* **Exercise instructions**:
Within the material below, transcribe exactly the lines from the one holding "The height and width of the screenshot is (428, 550)." through the one holding "This screenshot has width=989, height=497.", keeping both ends and skipping the rest.
_ _ _ _ _
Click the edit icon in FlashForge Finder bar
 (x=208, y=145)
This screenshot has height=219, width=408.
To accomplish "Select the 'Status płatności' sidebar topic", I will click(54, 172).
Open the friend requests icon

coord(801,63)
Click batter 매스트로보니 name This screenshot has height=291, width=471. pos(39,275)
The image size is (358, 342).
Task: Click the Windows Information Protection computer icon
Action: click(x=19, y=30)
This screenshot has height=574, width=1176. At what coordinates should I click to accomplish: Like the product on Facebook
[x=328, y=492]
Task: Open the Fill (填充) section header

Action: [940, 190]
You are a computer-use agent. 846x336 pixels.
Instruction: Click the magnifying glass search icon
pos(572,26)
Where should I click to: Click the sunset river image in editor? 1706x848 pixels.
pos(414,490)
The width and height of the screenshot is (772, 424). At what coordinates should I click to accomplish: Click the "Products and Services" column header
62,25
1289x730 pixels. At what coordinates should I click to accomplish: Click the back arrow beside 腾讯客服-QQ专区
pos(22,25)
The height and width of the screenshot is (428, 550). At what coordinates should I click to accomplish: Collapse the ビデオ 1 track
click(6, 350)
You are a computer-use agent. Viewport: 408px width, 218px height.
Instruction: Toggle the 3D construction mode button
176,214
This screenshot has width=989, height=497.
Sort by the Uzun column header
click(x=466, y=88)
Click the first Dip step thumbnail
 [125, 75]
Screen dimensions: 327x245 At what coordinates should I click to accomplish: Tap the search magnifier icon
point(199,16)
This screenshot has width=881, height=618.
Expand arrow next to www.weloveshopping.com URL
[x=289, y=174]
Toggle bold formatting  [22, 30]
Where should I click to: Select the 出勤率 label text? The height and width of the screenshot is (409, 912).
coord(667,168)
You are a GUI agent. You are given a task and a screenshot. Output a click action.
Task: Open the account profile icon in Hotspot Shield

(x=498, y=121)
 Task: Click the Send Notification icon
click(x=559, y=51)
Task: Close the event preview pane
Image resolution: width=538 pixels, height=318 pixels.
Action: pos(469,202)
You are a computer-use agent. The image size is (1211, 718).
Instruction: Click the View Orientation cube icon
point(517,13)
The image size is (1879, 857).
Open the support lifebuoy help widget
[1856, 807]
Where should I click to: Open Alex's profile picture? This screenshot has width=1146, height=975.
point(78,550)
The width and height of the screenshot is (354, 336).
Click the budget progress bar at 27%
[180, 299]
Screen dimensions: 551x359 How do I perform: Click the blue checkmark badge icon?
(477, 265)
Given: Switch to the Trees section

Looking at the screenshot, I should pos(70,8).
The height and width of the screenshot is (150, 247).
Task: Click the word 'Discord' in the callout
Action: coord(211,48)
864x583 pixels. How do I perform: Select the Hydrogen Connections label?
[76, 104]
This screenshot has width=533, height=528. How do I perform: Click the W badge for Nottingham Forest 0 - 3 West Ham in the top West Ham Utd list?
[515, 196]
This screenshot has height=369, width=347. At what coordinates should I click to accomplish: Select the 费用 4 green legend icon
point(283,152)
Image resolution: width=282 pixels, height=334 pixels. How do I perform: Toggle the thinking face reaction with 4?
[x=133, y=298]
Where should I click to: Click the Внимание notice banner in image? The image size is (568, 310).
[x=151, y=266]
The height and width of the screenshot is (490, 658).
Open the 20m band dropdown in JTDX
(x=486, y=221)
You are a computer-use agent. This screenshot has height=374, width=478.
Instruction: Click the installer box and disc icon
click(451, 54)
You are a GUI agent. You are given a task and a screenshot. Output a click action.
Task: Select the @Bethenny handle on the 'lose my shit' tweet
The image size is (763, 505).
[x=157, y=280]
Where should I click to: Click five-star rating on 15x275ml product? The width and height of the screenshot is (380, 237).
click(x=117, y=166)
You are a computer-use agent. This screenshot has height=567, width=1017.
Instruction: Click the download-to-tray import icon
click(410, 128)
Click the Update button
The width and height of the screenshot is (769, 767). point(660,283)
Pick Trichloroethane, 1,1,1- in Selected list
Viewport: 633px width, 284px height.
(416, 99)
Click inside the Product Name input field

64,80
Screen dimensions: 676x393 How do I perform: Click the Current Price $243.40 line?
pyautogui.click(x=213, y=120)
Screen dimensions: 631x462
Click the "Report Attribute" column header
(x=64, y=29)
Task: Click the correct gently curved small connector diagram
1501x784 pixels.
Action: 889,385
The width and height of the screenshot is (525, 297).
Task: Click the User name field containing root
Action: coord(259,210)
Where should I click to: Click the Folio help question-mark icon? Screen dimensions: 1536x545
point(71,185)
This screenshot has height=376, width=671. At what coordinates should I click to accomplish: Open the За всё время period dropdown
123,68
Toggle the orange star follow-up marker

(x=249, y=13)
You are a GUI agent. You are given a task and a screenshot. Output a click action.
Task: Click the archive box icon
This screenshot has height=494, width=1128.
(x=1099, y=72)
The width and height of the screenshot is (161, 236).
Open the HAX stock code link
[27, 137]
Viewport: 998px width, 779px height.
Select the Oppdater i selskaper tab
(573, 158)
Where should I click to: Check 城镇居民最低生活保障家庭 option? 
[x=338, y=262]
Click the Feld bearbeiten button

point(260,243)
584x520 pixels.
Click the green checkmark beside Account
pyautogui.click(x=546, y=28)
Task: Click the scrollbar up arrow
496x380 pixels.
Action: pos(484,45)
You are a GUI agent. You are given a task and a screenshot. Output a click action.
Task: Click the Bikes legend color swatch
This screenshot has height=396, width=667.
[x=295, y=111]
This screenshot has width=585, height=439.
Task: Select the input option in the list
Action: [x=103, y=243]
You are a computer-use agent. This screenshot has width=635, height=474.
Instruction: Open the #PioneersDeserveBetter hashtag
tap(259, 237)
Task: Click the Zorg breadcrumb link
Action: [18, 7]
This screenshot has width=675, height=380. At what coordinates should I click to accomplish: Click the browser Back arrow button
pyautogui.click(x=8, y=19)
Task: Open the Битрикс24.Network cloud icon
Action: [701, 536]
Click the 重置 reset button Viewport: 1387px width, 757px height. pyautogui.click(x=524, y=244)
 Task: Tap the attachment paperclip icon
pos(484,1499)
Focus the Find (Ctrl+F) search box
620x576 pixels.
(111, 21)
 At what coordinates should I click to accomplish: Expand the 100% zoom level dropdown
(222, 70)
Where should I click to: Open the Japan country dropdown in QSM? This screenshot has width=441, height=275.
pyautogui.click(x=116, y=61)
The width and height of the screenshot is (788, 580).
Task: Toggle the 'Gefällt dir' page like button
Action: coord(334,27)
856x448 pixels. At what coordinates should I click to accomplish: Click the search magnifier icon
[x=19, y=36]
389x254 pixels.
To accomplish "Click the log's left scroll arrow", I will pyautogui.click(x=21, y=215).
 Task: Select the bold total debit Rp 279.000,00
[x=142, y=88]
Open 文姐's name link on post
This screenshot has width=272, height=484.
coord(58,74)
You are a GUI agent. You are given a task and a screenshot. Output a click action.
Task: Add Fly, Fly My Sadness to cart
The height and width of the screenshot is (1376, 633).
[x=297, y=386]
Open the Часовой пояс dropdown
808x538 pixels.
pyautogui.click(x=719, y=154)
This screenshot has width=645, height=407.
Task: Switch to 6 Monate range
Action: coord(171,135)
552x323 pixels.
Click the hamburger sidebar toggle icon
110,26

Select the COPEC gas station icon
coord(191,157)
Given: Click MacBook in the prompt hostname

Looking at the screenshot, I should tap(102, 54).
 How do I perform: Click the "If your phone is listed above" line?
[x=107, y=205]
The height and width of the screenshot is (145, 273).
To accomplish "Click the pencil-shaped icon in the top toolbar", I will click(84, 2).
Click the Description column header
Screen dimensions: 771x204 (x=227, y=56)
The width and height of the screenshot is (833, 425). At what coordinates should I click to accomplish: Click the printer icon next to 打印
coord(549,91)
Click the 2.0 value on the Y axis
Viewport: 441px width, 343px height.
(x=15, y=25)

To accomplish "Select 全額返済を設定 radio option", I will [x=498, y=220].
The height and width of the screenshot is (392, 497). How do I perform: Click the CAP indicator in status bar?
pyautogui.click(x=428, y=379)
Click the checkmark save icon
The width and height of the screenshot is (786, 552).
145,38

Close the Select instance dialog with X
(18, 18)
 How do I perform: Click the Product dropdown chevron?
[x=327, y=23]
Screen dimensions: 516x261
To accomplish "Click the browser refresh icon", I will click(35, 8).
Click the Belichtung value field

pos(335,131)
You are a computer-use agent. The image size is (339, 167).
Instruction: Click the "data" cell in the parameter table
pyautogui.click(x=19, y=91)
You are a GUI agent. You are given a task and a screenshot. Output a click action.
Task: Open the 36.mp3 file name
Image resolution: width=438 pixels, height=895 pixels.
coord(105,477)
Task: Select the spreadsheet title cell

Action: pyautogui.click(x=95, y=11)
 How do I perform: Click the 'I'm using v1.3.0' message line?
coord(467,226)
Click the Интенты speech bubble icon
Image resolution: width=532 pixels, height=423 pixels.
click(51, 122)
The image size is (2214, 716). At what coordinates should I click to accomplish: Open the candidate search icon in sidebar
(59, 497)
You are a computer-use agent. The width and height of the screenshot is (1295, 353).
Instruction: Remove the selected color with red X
_ _ _ _ _
* **Problem solution**:
The height and width of the screenshot is (428, 550). At what coordinates should I click to accomplish: Collapse the ビデオ 1 track
click(6, 350)
You are a computer-use agent. Viewport: 408px width, 218px height.
Instruction: Toggle the 3D construction mode button
176,214
This screenshot has width=989, height=497.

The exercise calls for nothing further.